Still, although sunset clauses give reformers periodic bites at the apple, nearly two decades later, most of the most dangerous authorities from the PATRIOT ACT are still on the books. Thanks only to a heroic stand led by Sen. Mike Lee (R-Utah), we’ll have another chance to change some of that in about two months, better late than never.
Turning to the response to the COVID-19 outbreak, the difficulty is that once again we are presented with a clear and present danger that most people will agree there is a legitimate need for the federal government to address. This time, the enemy is invisible and walks among us, bringing with it a specter of dread that seems to have people losing their minds, desperate to control the unknown, even if the best they can do is strip stores bare of toilet paper.
A lot of talk of fear, so here is mine: I fear that legitimate concern about the spread of COVID-19 will, just like 9/11, lead to further erosions of our basic liberties that will last long after the outbreak, and long after vaccines and testing have made the coronavirus’ most durable memory the memes it spawned on the internet.

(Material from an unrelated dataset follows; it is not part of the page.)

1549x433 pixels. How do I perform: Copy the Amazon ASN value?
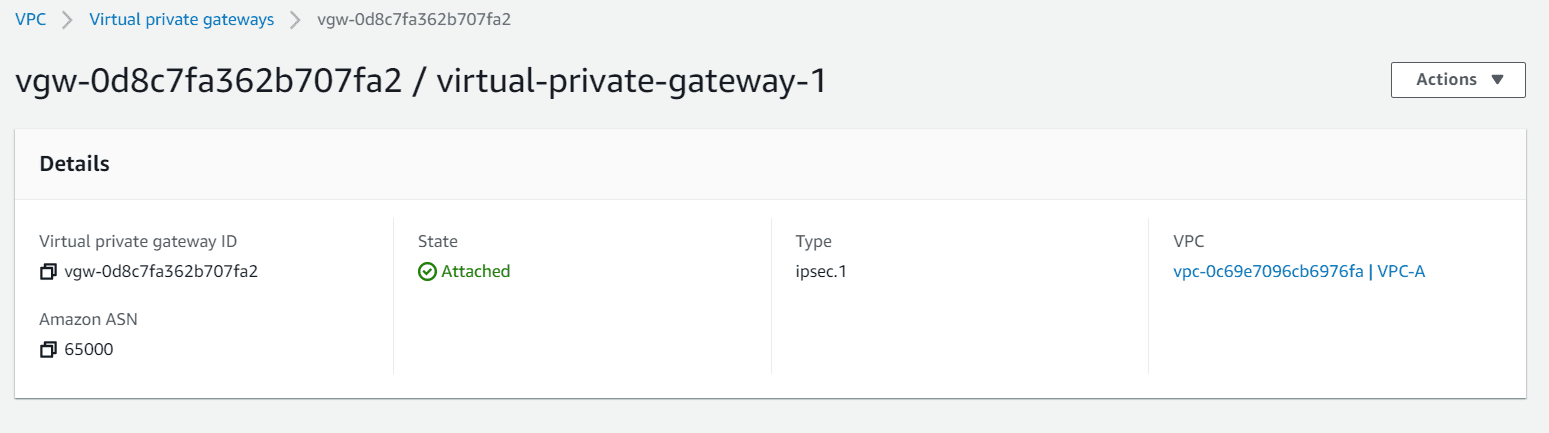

For example, as The American Conservative’s Barbara Boland has reported, Israel has taken to domestic mass surveillance to address the spread of coronavirus, with the U.K. considering doing the same. The U.S. government, too, has reportedly already been in talks with the big tech companies about leveraging the location data they have for all their customers to track the disease’s spread. Thus far, fortunately, Google appears to have said “no,” but a mandate of this sort is certainly not impossible based on the government’s past history.
Same for the quarantine lockdowns already being implemented in some localities, which are certain to expand dramatically over the coming weeks. Never mind that there is serious evidence that militarized mass lockdowns are not an effective way to address epidemics. It’s one thing to mandate that infected individuals be isolated from others - that’s an unfortunate necessity to protect others from harm - it’s quite another to shut down an entire city for days or weeks. With mass testing for the disease finally becoming more widely available (no thanks to the government for that either), we ought to be able to handle the outbreak without a martial law style approach reminiscent of China.
Even some of the economic stimulus that is intended to be temporary could easily find a way to stick around. Things like mandatory paid sick leave may be necessary given the current economic shutdown, but should not be allowed to stick around once coronavirus is in the rearview mirror. The trillion-plus dollars of additional national debt, certainly, will stick around to haunt future generations regardless. Worse, the very infrastructure of crisis management created by these hasty measures can tend to stick around to help mismanage the next major panic, such as how portions of the 2008 Emergency Economic Stabilization Act are being used to facilitate this week’s bailouts.
Be mindful that our politicians, too, are timorous creatures, ever fearful that any action they take or any power they don’t grant the government might redound upon them in the form of their most dreaded of miseries – a loss in November. They will always value their employment over your liberties unless we the voters make clear that those two things aren't mutually exclusive. Left to their own devices, our elected (and unelected) overlords will create a catastrophe from a crisis and congratulate themselves for averting Armageddon.